Hacker News new | past | comments | ask | show | jobs | submit login

Yes, I probably can't talk about them though. There are companies that use Cyc as part of processes for avoiding certain kinds of risks and the financial impact (by the company's estimation, not Cycorp's) is an unfathomably large amount of money. The thing I'm thinking of seems like something Cyc (or something Cyc-like) is relatively uniquely suited for. But for large scale systems, which thing is more easy in the long term is really hard to estimate with any confidence.

Really when it comes to practical applications using Cyc, there are three alternatives to consider and only two of them actually exist.

1. There are custom domain specific solutions, involving tailored (limited) inference engines and various kinds of smart databases.

2. There's Cyc.

3. There's a hypothetical future Cyc-like inference system that isn't burdened by 30 years of technical debt.

I personally suspect that some of Cycorp's clients would do better with domain-specific solutions because they don't realize how much of their problem could be solved that way and how much of the analysis coming from Cyc is actually the result of subject matter experts effectively building domain-specific solutions the hard way inside of Cyc. With a lot of Cycorp projects, it's hard to point your finger at exactly where the "AI" is happening.
---------------
* _Task prompt_
Rewrite the comment from "Yes, I probably" to "them actually exist.", putting "options" in place of "alternatives".

(Saved entries)
---------------
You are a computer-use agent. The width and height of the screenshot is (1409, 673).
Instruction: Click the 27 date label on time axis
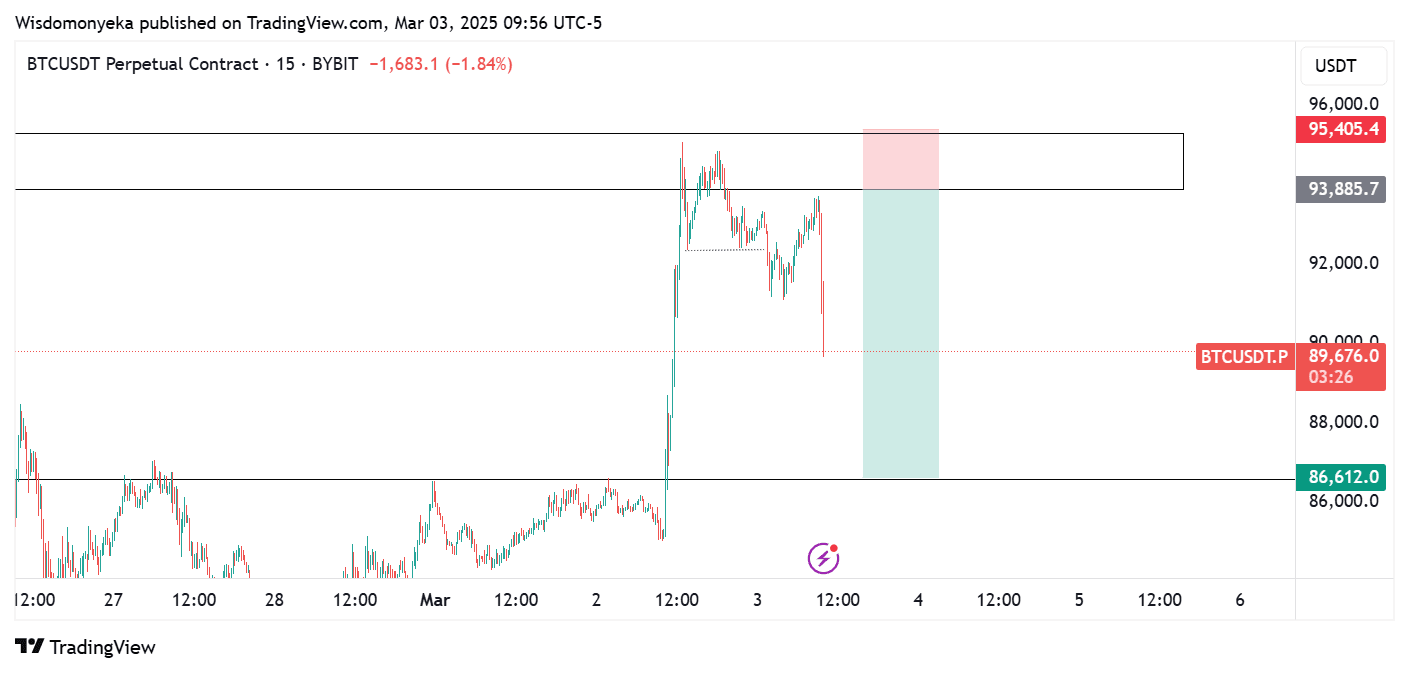113,600
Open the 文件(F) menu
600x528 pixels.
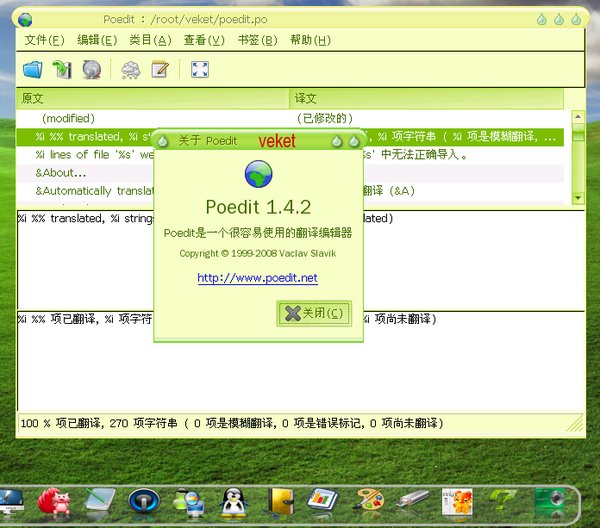tap(44, 40)
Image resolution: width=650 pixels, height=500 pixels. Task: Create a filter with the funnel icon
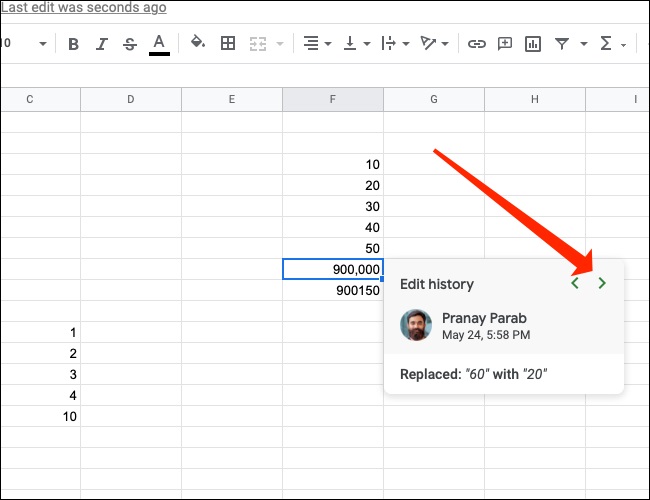click(567, 44)
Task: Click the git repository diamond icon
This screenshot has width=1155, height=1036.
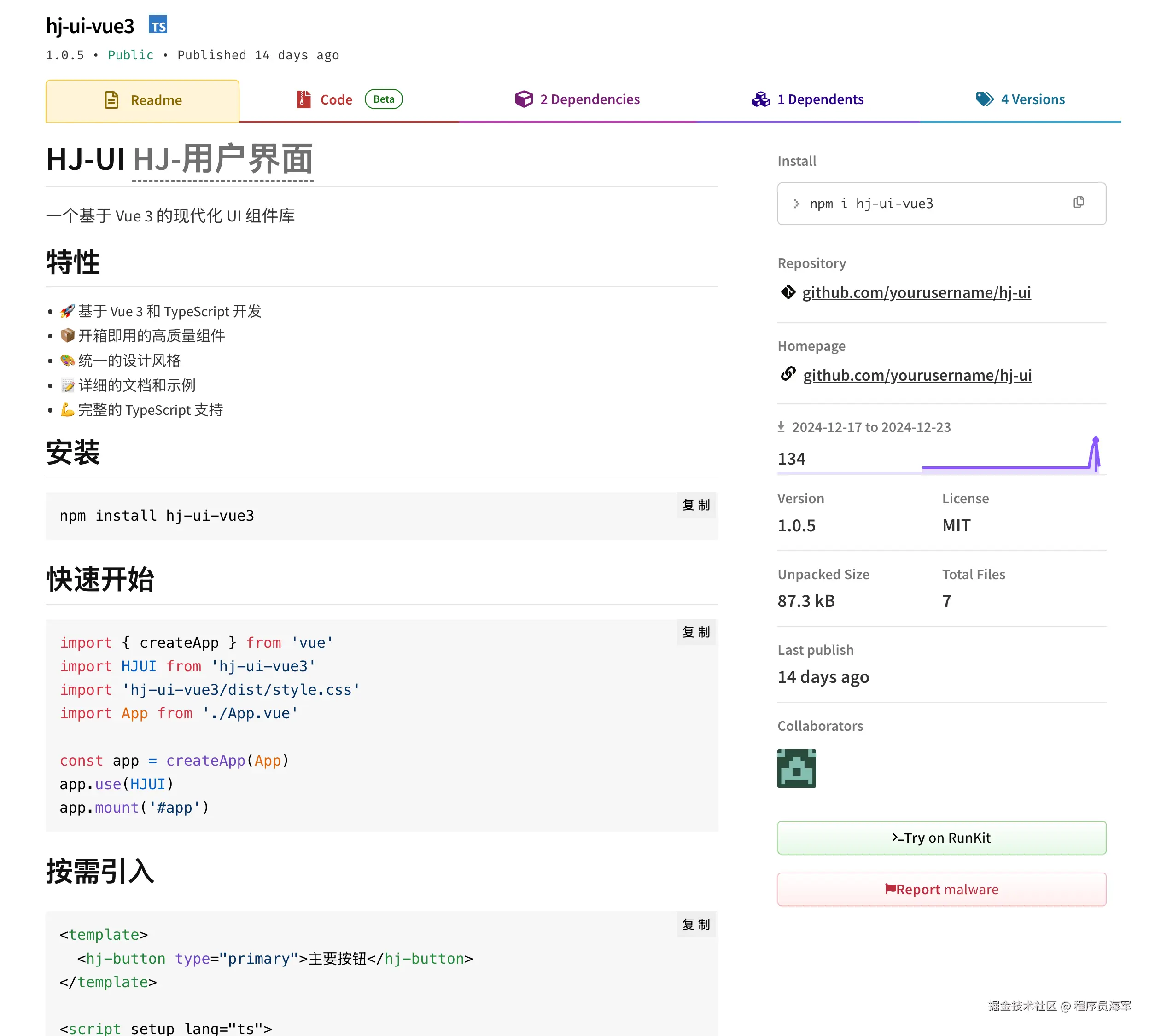Action: pyautogui.click(x=788, y=292)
---------------
* _Answer to the problem_
Yes, I probably can't talk about them though. There are companies that use Cyc as part of processes for avoiding certain kinds of risks and the financial impact (by the company's estimation, not Cycorp's) is an unfathomably large amount of money. The thing I'm thinking of seems like something Cyc (or something Cyc-like) is relatively uniquely suited for. But for large scale systems, which thing is more easy in the long term is really hard to estimate with any confidence.

Really when it comes to practical applications using Cyc, there are three options to consider and only two of them actually exist.